丸山ゴンザレス「アジアを席巻する格闘技イベント」に潜入!

「ONE Championship」観戦記
丸山 ゴンザレス プロフィール

ONEを巡る違和感の正体

ONE Championshipは、アジア最大のワールドスポーツメディアとして、2011年にビクター・キュイとチャトリ・シットヨートンによってシンガポールで設立された。チャトリ氏はハーバードビジネススクールでMBAを取得、ウォール街で活躍したビジネスマンである。そんな彼が率いるONEは日本格闘技界においてどんな位置にあるのか。

2013~2014年ぐらいからアジア各地を取材で訪れていた私は、ONEの存在自体は知っていた。取材に行くたびに、現地で徐々に知名度が高まっていくのに対して、日本側のある一定層のONEに対する認識のズレを感じるようになっていった。

このズレの正体を探るには少々時系列を遡って説明する必要がある。

まず、私が青春時代を過ごした1999年から2000年代初頭、日本は空前の格闘技ブームだった。それが2007年にPRIDEが消滅して、格闘技界は冬の時代を迎えた。PRIDEがなくなっても、K-1やDREAM、RIZIN、修斗、パンクラス……さまざまな興行や団体は存続していたが、一般層への浸透や興行の規模を考えると、PRIDEを超えることはなかった。世界最強を目指すという場所は、日本国内からは失われたという空気感が漂っていた。

月日は流れ、世界の格闘技の潮流はUFCが名実ともにトップになって、日本では国民全体が格闘技に熱狂するような感じは薄れていった(熱心な格闘技ファンはいたし、あいかわらず人気もあった。あくまで当時と比較したらという意味である)。

それでも、リアルタイムの格闘技シーンを追いかけているような人を除いた、かつてPRIDEにハマっていて、あの頃の盛り上がりを知る人達にとって、日本こそ格闘技の世界ではトップランナーであるという記憶だけが強く残っていたのだ。

 

そんな認識を持っている人たちのところに、アジアで人気のある格闘技興行としてONEが登場しても、一段低く評価をしてしまうだけ。
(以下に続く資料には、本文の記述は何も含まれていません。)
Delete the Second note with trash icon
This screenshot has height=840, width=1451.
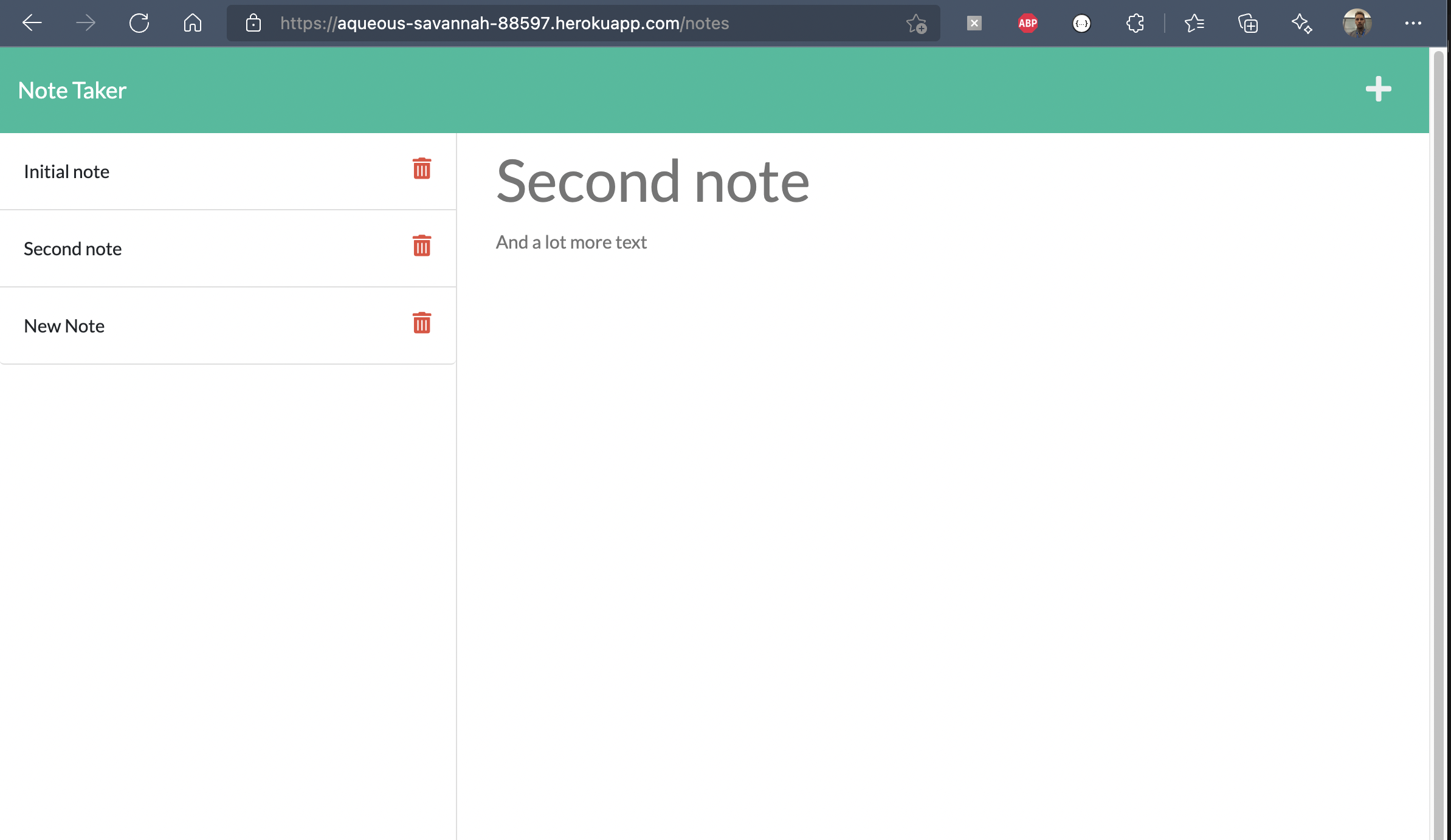(421, 246)
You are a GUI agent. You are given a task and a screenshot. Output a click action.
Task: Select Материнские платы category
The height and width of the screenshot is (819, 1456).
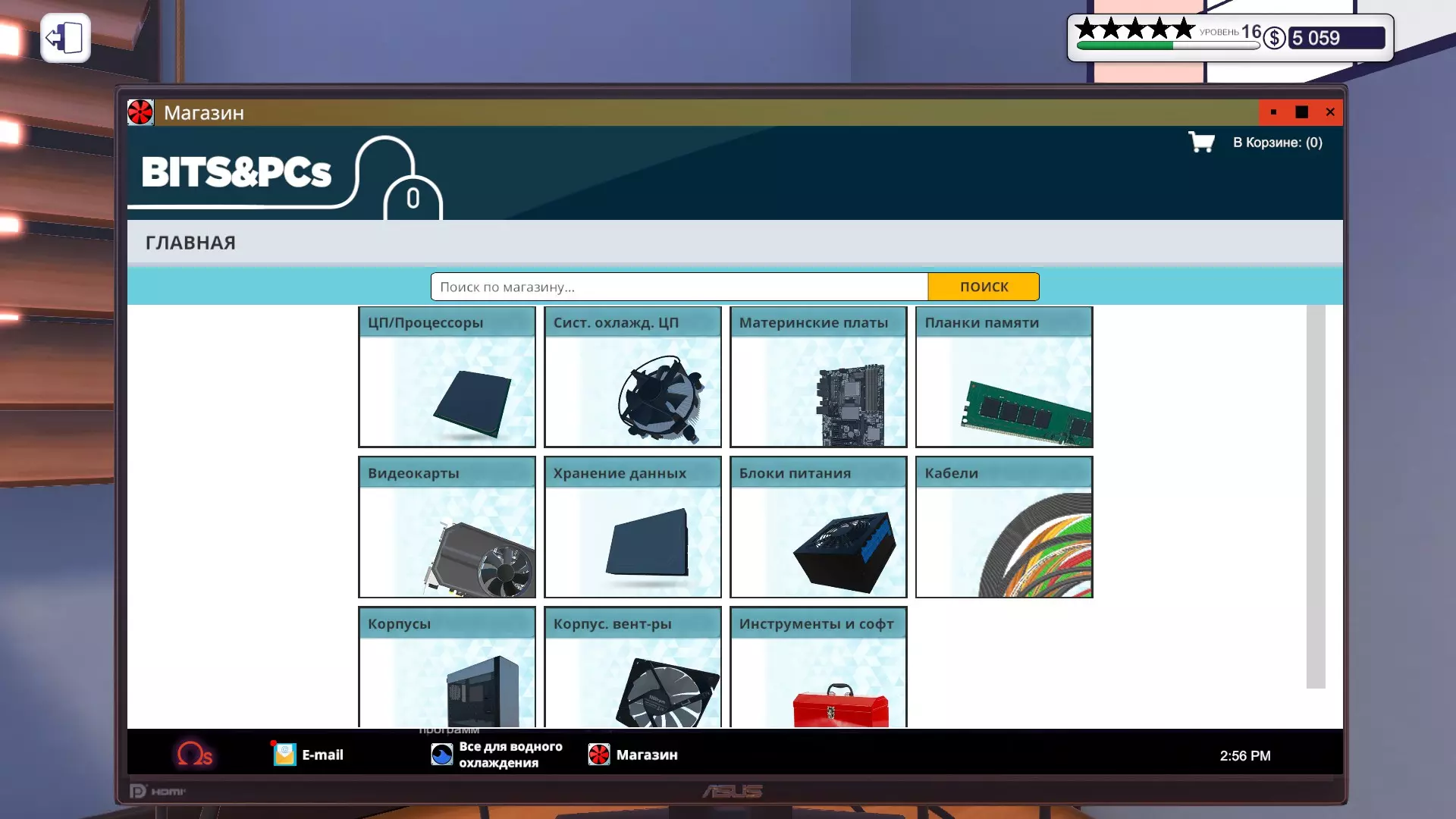pyautogui.click(x=818, y=377)
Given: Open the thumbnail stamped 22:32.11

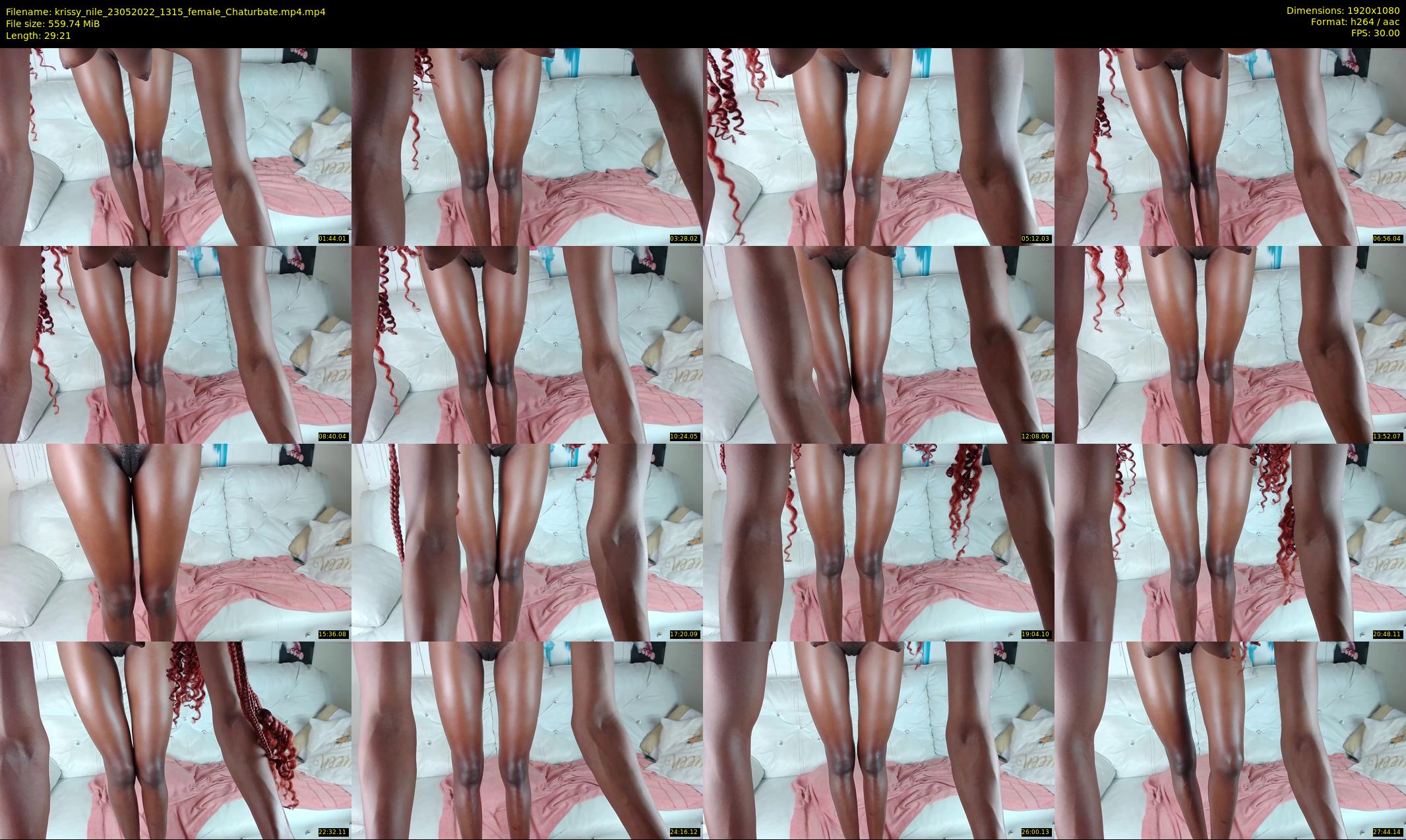Looking at the screenshot, I should coord(175,740).
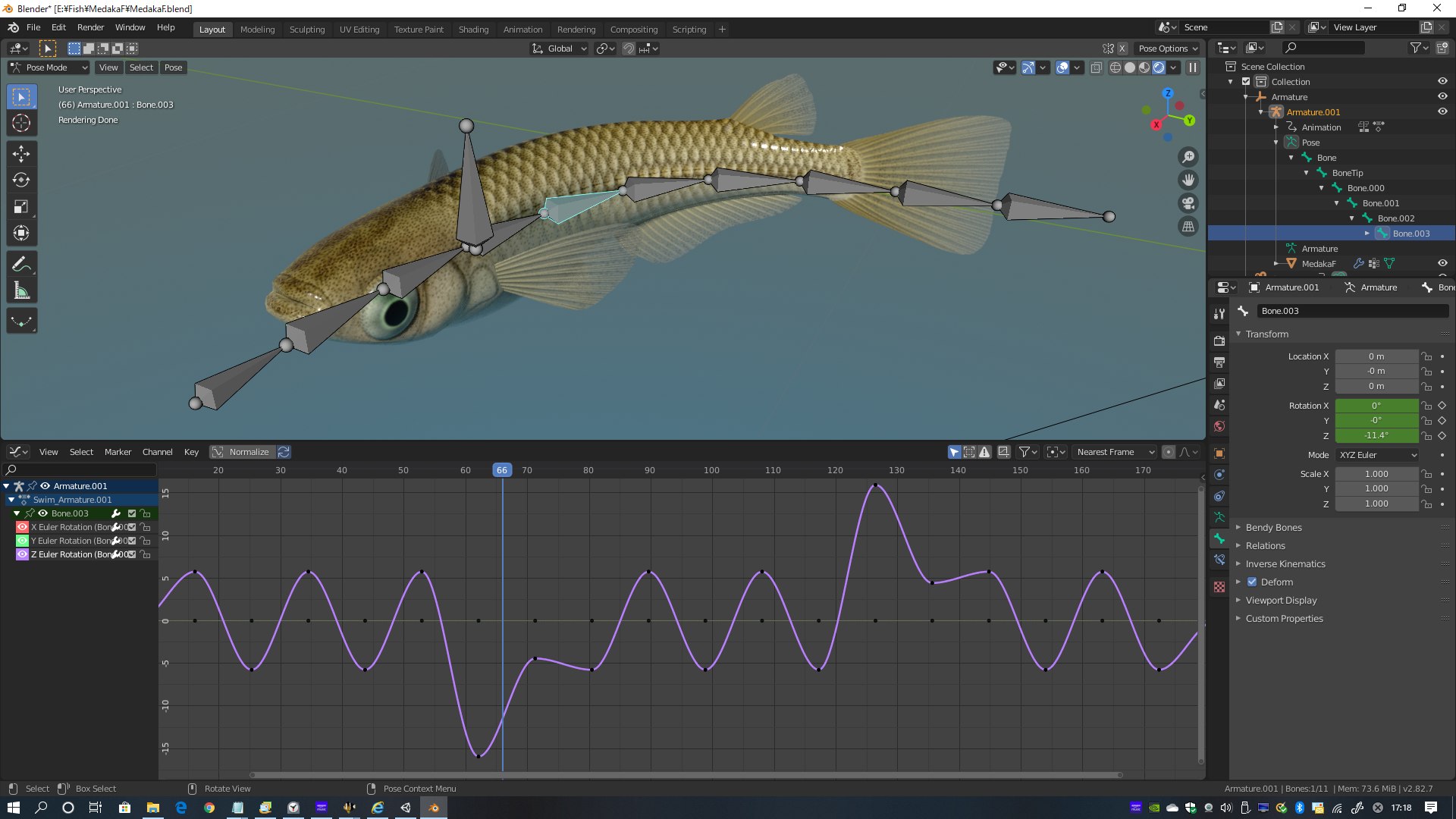Open the Bone properties tab icon

tap(1219, 538)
この感覚は格闘技に限らず、経済的文化的に日本にはまだ及ばないと一段下に見てしまう「アジア軽視」という日本人のアジア観が透けて見えてくる。実は私もONEに限らず、アジアとの距離はまだまだあると思っていた一人であった。この20年アジアを旅して歩き、その発展を肌で感じてきた私にでも、どこか「まだまだ」的な思いは正直あったと思う。

私の意識を変えた格闘技体験

私が現状にアジャストできる転機となったのは、THE OUTSIDER 出身で2015年からONEに参戦している渋谷莉孔選手の応援によって、だった。2017年8月18日、クアラルンプール大会に出場するということで、私は彼らに同行した。その時のことだった。

過去に取材や旅行で訪れたことのある馴染みのマレーシアの首都クアラルンプール。土地勘はあったが、会場となるスタジアム・ネガラのことは知らなかった。キャパは1万人規模。会場と選手の泊まるホテルとは目と鼻の先。そこまでバスで移動する。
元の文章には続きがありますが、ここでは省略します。